Hambre de poder

Crítica de Juan Pablo Cinelli - Página 12

Paradojas del capitalismo y sus reglas.

Aunque en su primera parte el film parece encaminado a volver a vender el “sueño americano”, el director John Lee Hancock expone la crueldad, el oportunismo y la ambición del hombre y a un sistema que tolera la rapiña y las trampas por sobre el trabajo y la honestidad.

Teniendo en cuenta el papel de herramienta de penetración cultural y comercial con que muchas veces se utiliza al cine, no es raro que una película sobre los orígenes de la cadena de comida rápida McDonald’s y el hombre tras su crecimiento pueda generar suspicacias. Como Ray Croc –ese hombre, paradigma del self made man–, Hambre de poder representa una metáfora que puede aplicarse tanto al capitalismo, sus valores y mecanismos, como a Estados Unidos, su principal promotor. Dirigida por John Lee Hancock, la película retrata el ascenso de Croc en el mundo de los negocios, cuando con poco más de 50 años pasó de simple viajante de comercio a artífice de una de las marcas más exitosas del mundo. Una de esas que, junto a Coca-Cola, Nike, Apple o Marlboro (ahora ensombrecida por las políticas antitabaco) lograron convertirse no sólo en la crema de la heráldica comercial de Estados Unidos, sino en mascarón de proa de la cultura del híper consumo global.

El relato comienza dándoles la razón a quienes abriguen sospechas. Durante la primera mitad, Croc aparece como un viajante convencido de que la voluntad es el motor del éxito, que recorre las rutas de Estados Unidos tratando de vender máquinas para preparar leches malteadas. Así llega hasta la hamburguesería que los hermanos Mac y Dick McDonald abrieron en 1948 en San Bernardino, California, donde conoce el sistema de fast food inventado por ellos. Maravillado por el concepto y la estética, Croc se ofrece a dirigir un sistema de franquicias que expanda la marca por el país. El alegato con que logra convencer a los hermanos de que sus Arcos Dorados pueden erigirse en un símbolo de reunión para todos los norteamericanos, junto con la bandera y la cruz cristiana, es el clímax de esa primera mitad en que la película amenaza con convertirse en una oda a los ideales del “sueño americano” y el American way of life.

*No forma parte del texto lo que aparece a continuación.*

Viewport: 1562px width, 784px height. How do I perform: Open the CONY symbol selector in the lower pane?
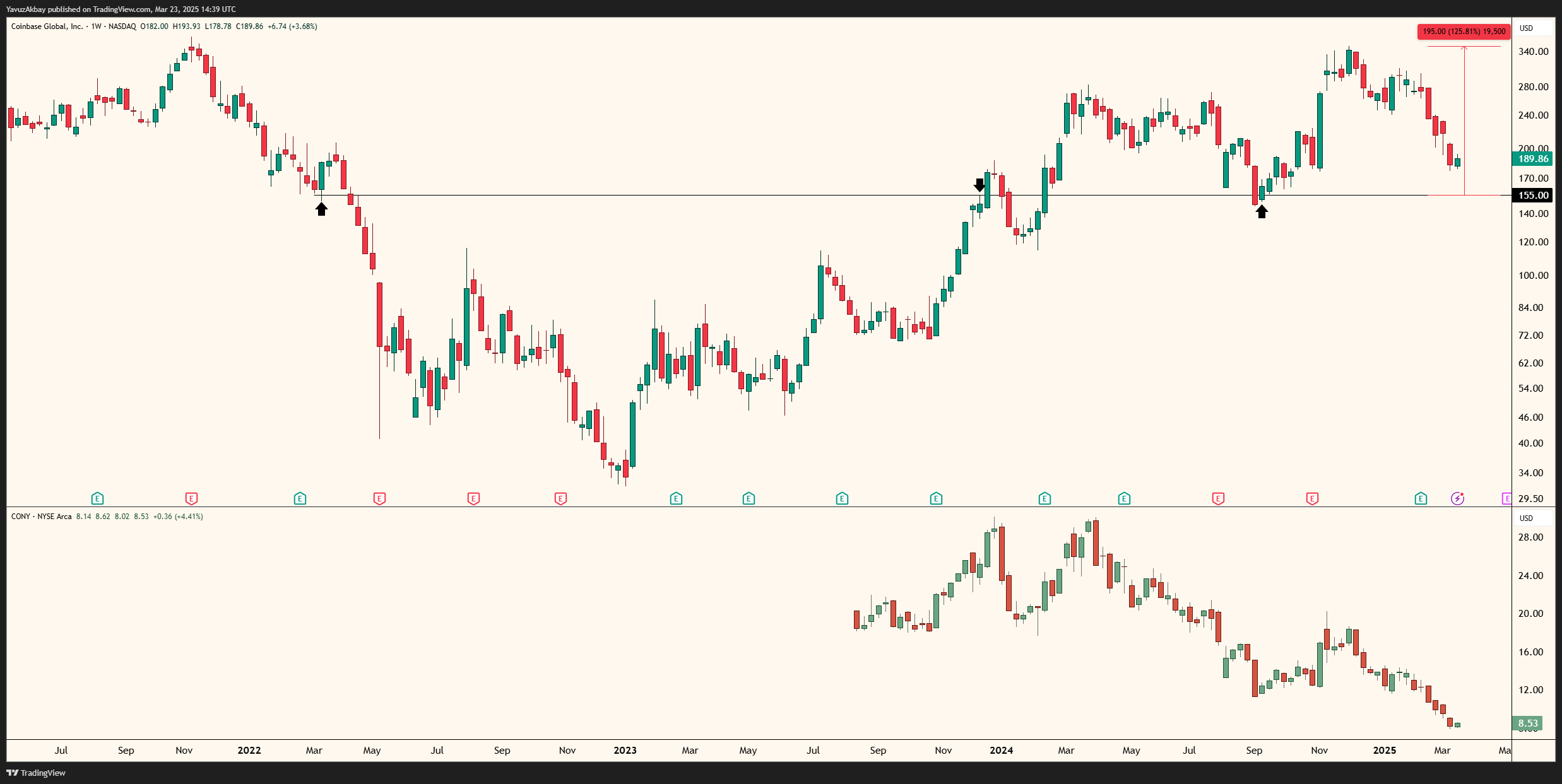(x=21, y=516)
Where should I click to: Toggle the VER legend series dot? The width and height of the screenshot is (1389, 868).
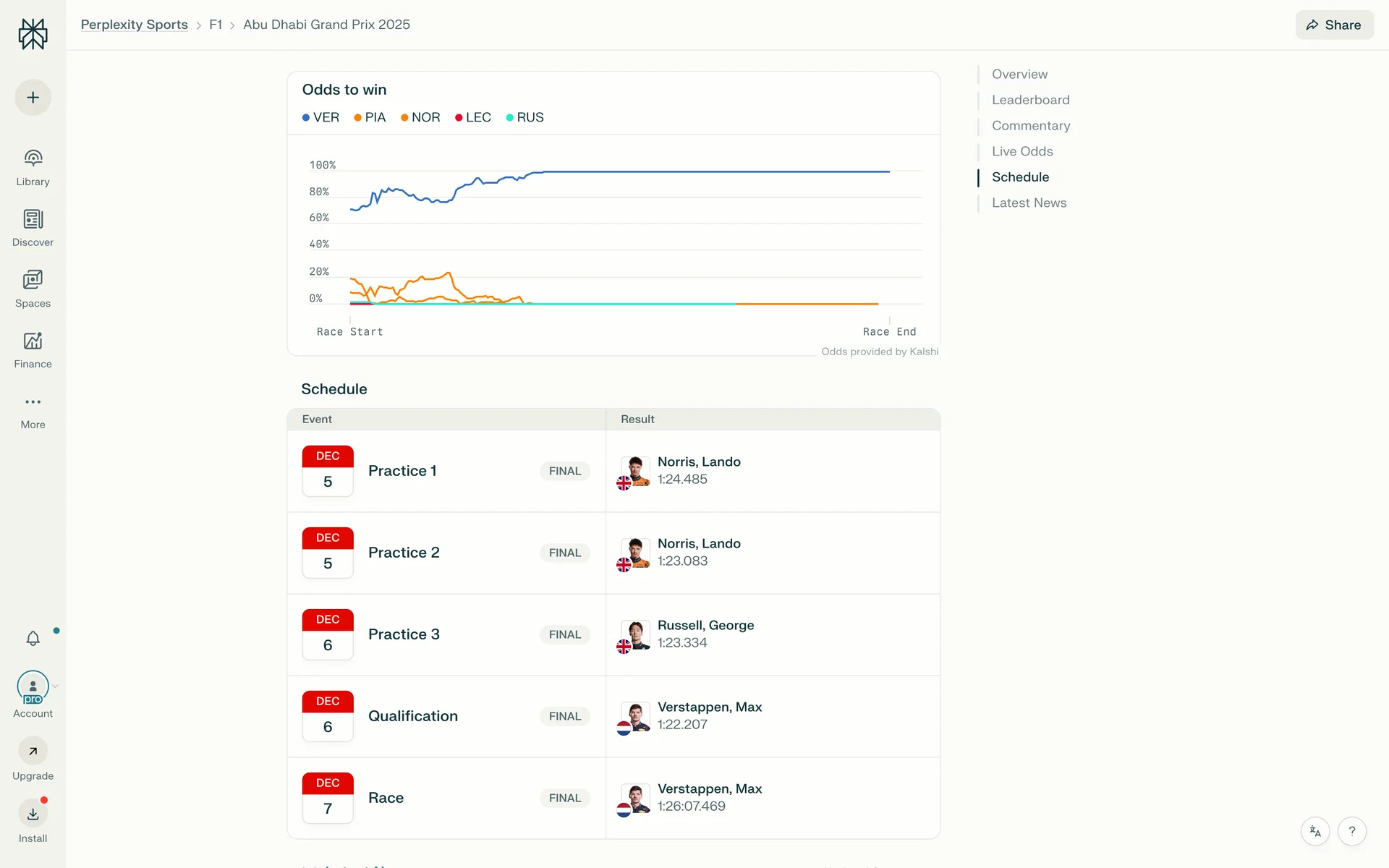306,117
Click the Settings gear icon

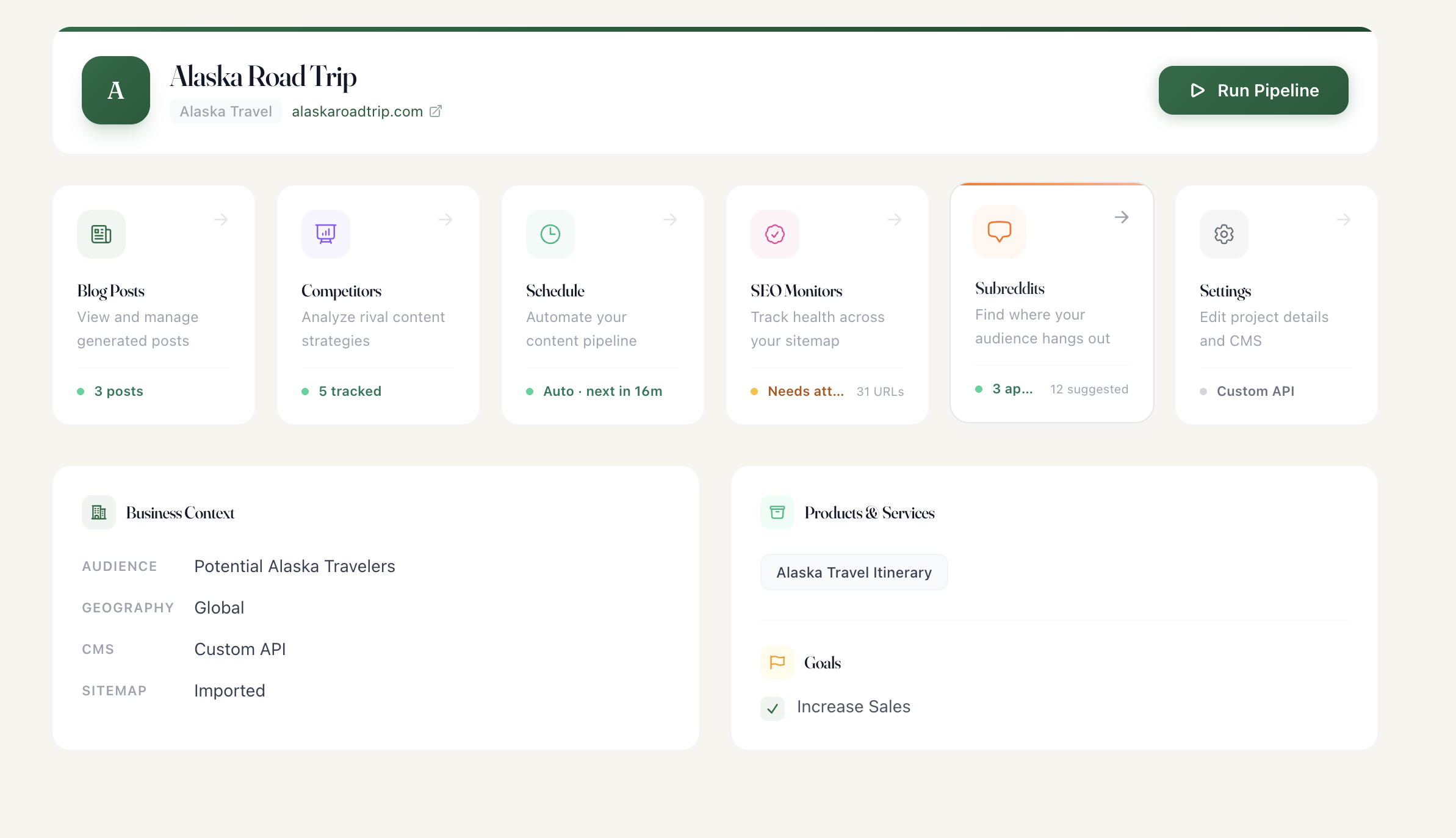[x=1224, y=234]
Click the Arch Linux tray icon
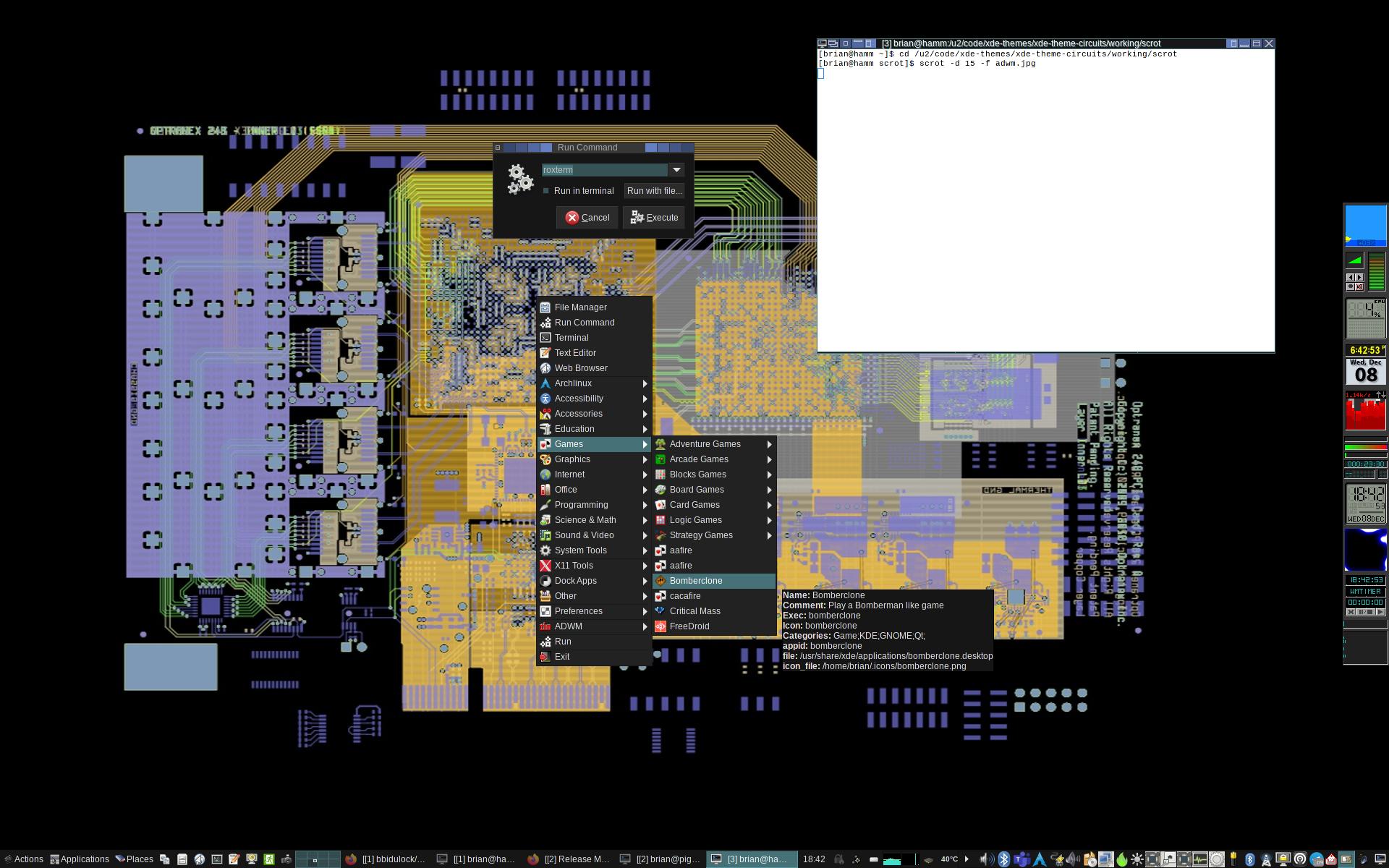The height and width of the screenshot is (868, 1389). click(x=1040, y=859)
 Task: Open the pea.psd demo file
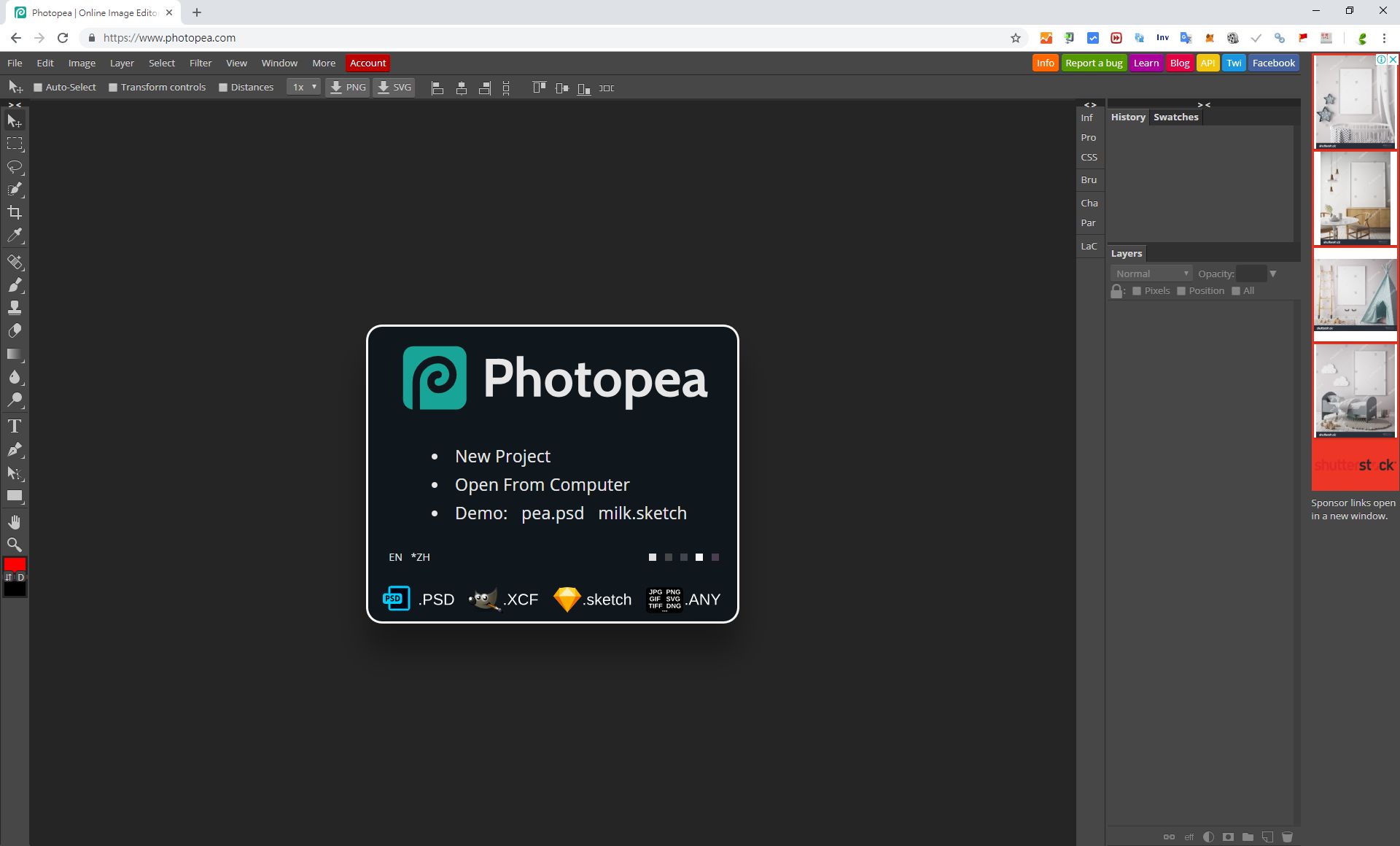[552, 513]
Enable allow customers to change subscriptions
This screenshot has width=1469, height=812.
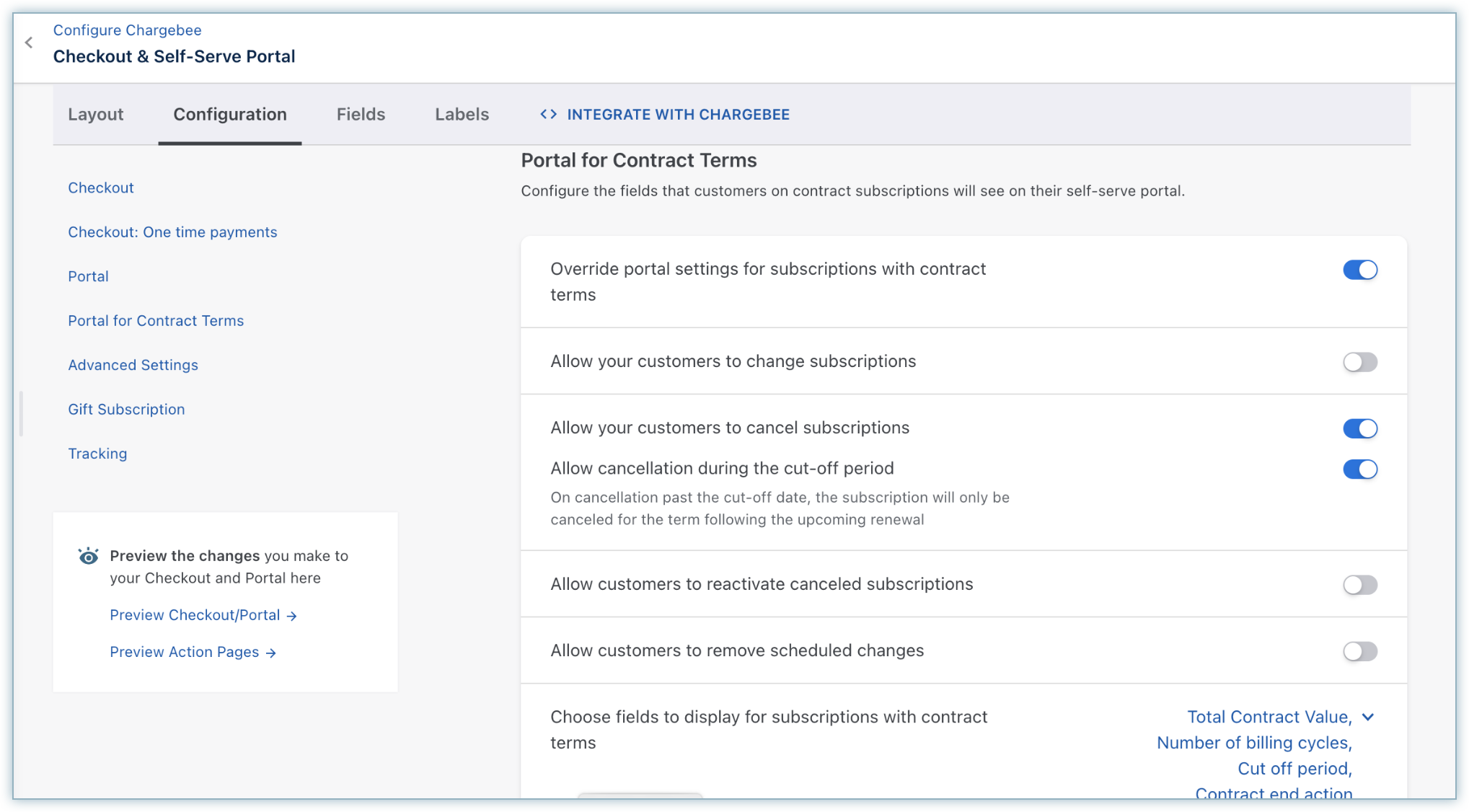coord(1359,362)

Pero las diferencias entre Croc y los McDonald acerca de cómo llevar adelante el negocio acaban generando una brecha. Es ahí donde Croc muestra su otra cara, menos amable, en la que aquel idealismo se revela como mero discurso tras el cual se oculta un pragmatismo que pone a la rentabilidad por encima de las personas. Lejos del panegírico, en su segunda parte Hambre de poder expone la crueldad, el oportunismo y la ambición del hombre, y a un sistema que tolera la rapiña y las trampas (que no por contar con un soporte legal dejan de ser trampas) por sobre el trabajo y la honestidad. El relato deviene en paradoja acerca de la dificultad de retratar al capitalismo y sus reglas sin exponer los peligros de dejarlo librado al individuo y al laissez faire. Y tal vez no exista un actor más oportuno que Michael Keaton para ponerle cuerpo a esa ambigüedad y a la dualidad de un personaje con una historia como la de Croc.